_Work required:_ For the records below, reproduce exactly the line that contains "Task: Select the Shape tool" and all subsequent lines, with nothing left out and nothing added.

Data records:
::::::
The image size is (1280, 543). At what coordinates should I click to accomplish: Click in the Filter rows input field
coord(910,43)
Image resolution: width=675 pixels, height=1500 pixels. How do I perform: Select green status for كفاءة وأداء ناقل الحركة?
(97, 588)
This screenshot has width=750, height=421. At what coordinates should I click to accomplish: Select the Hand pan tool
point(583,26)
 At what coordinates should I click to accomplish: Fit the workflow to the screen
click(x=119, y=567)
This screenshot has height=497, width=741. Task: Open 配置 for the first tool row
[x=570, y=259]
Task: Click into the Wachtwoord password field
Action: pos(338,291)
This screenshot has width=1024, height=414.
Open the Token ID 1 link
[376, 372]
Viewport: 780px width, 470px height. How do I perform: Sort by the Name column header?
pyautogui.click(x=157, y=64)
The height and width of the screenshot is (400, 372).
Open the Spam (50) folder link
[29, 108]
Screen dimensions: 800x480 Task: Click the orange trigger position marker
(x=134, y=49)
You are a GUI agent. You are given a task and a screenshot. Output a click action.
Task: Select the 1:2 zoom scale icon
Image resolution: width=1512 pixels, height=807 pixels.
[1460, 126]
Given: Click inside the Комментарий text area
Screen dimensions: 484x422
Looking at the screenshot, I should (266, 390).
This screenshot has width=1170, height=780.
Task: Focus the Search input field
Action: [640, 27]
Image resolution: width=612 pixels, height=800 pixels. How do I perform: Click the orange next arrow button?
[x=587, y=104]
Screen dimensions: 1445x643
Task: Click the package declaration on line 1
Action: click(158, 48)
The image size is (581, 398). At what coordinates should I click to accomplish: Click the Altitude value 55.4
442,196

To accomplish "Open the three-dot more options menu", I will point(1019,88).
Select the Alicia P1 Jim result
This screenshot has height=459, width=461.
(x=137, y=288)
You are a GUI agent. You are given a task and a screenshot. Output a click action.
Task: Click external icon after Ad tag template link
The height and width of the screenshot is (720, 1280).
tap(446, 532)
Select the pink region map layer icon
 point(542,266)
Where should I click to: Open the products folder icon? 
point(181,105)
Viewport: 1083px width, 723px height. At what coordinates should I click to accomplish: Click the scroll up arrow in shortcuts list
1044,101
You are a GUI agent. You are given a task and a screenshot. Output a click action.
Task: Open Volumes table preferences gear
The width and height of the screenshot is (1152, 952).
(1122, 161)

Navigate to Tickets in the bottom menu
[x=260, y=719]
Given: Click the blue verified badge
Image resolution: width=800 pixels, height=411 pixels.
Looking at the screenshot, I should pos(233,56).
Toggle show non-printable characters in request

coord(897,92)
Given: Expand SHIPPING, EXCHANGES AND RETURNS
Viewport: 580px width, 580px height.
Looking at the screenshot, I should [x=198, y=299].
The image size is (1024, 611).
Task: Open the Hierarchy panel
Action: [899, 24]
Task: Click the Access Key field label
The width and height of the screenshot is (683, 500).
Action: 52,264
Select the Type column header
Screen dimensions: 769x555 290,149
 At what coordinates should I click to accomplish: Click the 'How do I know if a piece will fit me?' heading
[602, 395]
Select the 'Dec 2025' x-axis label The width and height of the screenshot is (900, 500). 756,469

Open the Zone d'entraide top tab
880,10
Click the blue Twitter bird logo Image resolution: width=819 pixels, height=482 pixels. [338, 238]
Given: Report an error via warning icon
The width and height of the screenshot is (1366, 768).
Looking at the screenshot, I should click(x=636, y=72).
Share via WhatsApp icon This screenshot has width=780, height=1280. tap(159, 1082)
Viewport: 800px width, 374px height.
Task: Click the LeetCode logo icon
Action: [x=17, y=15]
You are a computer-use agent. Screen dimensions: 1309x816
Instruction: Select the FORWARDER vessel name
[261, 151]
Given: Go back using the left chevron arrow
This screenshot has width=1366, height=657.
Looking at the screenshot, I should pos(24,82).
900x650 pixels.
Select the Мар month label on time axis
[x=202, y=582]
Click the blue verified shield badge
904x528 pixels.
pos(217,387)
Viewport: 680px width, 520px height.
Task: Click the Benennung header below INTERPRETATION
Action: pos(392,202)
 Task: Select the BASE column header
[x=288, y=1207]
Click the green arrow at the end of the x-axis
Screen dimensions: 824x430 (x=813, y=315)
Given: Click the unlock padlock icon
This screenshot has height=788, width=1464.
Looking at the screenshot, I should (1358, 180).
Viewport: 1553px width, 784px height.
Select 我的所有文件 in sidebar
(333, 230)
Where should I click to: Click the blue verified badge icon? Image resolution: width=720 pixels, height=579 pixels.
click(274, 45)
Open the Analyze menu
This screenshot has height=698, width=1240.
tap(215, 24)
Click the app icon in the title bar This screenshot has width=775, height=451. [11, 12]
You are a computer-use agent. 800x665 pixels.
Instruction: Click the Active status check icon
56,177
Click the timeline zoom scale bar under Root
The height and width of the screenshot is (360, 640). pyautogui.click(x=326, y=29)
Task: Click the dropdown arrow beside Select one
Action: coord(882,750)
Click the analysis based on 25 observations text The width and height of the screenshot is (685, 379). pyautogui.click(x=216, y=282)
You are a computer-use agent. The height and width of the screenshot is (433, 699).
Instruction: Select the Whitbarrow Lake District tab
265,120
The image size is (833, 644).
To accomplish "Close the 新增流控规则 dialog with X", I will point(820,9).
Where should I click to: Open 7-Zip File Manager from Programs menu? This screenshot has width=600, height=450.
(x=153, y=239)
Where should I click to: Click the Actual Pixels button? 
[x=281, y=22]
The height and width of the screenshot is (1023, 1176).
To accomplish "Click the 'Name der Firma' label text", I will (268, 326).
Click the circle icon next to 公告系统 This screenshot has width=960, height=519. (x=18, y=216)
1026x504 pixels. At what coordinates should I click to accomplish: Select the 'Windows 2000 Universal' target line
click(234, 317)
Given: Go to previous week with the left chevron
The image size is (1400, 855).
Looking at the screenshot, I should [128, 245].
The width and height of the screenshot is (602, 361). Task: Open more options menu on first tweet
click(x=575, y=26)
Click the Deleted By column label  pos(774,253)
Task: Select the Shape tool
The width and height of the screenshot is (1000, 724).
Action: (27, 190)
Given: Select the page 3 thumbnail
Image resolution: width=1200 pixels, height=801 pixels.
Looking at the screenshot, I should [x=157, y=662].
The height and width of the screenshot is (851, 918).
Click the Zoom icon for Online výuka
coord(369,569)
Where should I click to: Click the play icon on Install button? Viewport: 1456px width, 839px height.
::::::
_The answer:_
Task: Select the Shape tool
The width and height of the screenshot is (1000, 724).
Action: (27, 190)
Given: Select the page 3 thumbnail
Image resolution: width=1200 pixels, height=801 pixels.
Looking at the screenshot, I should [x=157, y=662].
The height and width of the screenshot is (851, 918).
Click the Zoom icon for Online výuka
coord(369,569)
Where should I click to: Click the play icon on Install button? Viewport: 1456px width, 839px height.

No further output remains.